Use batch time rather than calendar time. Those who work with batch processes tend to think of their processes in terms of relative batch time, so that “Time = 0” indicates the start of the batch or batch step.

However, almost all automation systems collect, display and store process data, including alarm records, in calendar time. This causes significant inefficiency when analyzing such data, as users must constantly translate calendar times to batch-relative times to provide the appropriate context in analyzing the significance of an alarm.

While the value of displaying batch data in relative time has been known for decades, some vendors only recently have been providing such functionality in batch historian products. So, consider insisting upon this capability in the functional requirements for new systems and adding utilities to provide this functionality in existing systems.

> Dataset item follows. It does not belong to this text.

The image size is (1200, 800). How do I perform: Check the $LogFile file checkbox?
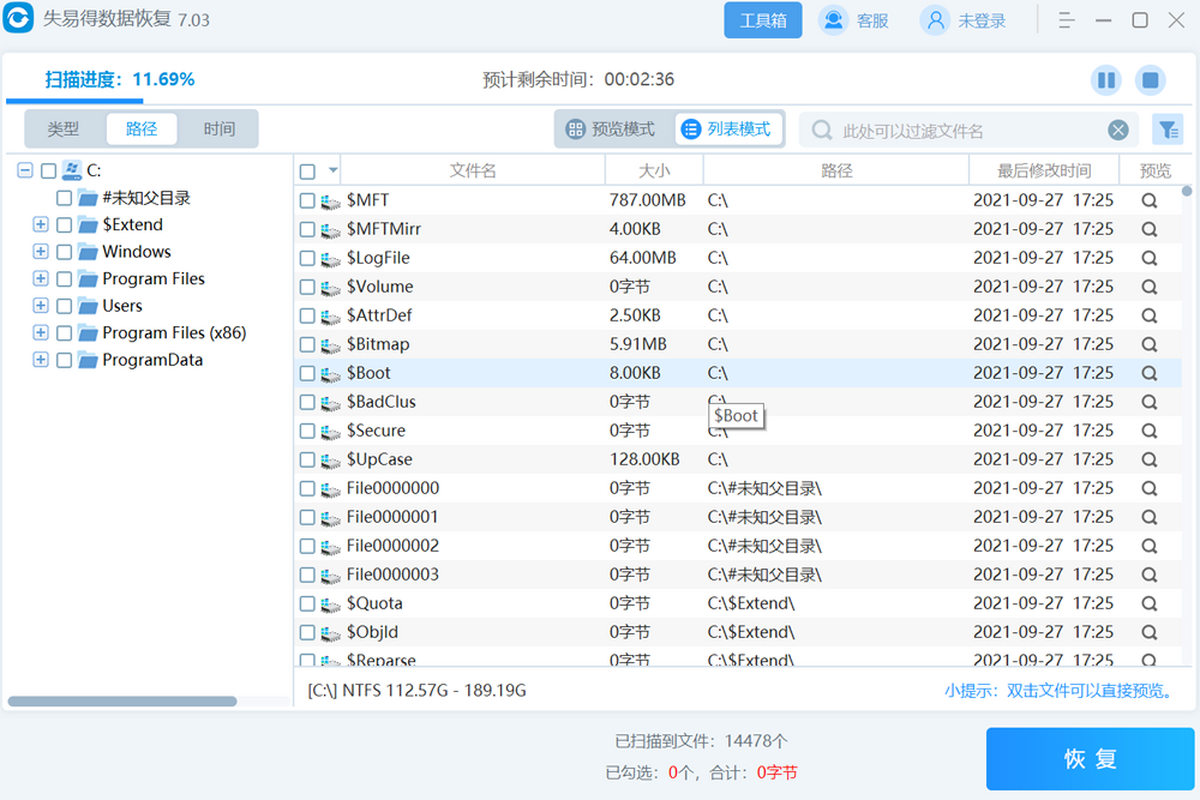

Note the use of relative time in Figure 3.

Data query efficiency. Batch manufacturing professionals often desire to analyze process data based on lot number. This allows them to compare one particular lot to another, facilitates the generation of batch reports and enables them to efficiently access information relating to specific abnormal situations that may have occurred during a batch. Unfortunately, many commercial automation systems don’t include lot number in their process data or alarm record tags.

At the start of a project’s life engineers and automation personnel clearly need to consider who’s likely to access and use alarm records and for what purposes. For instance, there’s often value in generating batch reports at the end of a run. Quality control groups may want to know about any and all product-quality-related alarms.

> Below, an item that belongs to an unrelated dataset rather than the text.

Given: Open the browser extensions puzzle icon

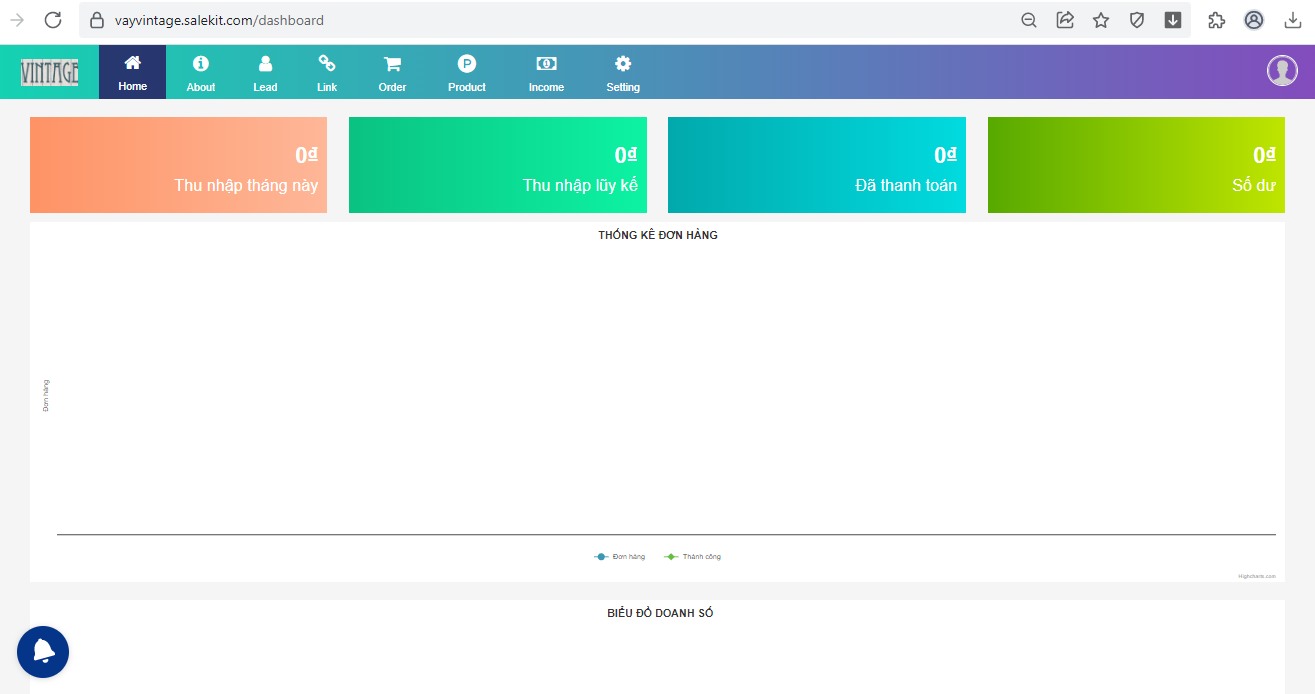Looking at the screenshot, I should coord(1216,20).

Other reports might highlight environmental excursions (i.e., potential violations of environmental permits) or safety incidents. Such reports can help plant personnel quickly focus on that part of plant operations they are responsible for and determine which abnormal events during a batch need to be investigated further.

So, if possible, tag alarm records with the batch lot number and alarm category/class, such as safety, environmental or product quality. If the tag can’t accommodate these details, make sure that software utilities such as dictionaries, etc., exist within the data historian to align alarm records with their appropriate lot number and category/class.

ISA’s S-88 Batch Standard. This standard was developed in the 1990s to address, in part, four basic problems that industry was encountering:

  1. lack of a universal model for batch control;
  2. difficulty in communicating batch processing requirements;
  3. obstacles in integrating solutions from different vendors; and
  4. trouble in configuring batch control solutions.

These problems led to expensive batch control systems that often didn’t meet the needs of users and were difficult to maintain.

The ISA S-88 Standard defines terms and provides a common framework for discussion of batch operations. It establishes some common models (e.g., procedural, physical and state) for understanding equipment and the sequences involved in batch operations.

One of many features of this standard is the separation of equipment logic from product recipe logic. Historically, when the code to run equipment and the code that defines a product recipe are in the same device (e.g., a PLC) the two different sets of code eventually can become indistinguishable and in some cases inseparable. So, changes to the product recipe or to process equipment can require excessive effort in software modification; documentation is then often difficult. This makes recipes resource-intensive and hard to maintain. Therefore ISA-S-88 provides a structure that separates recipes for making a product from the code specific to equipment in which the product is made. The value of this is especially apparent at batch manufacturing plants that use the same equipment to make several different products.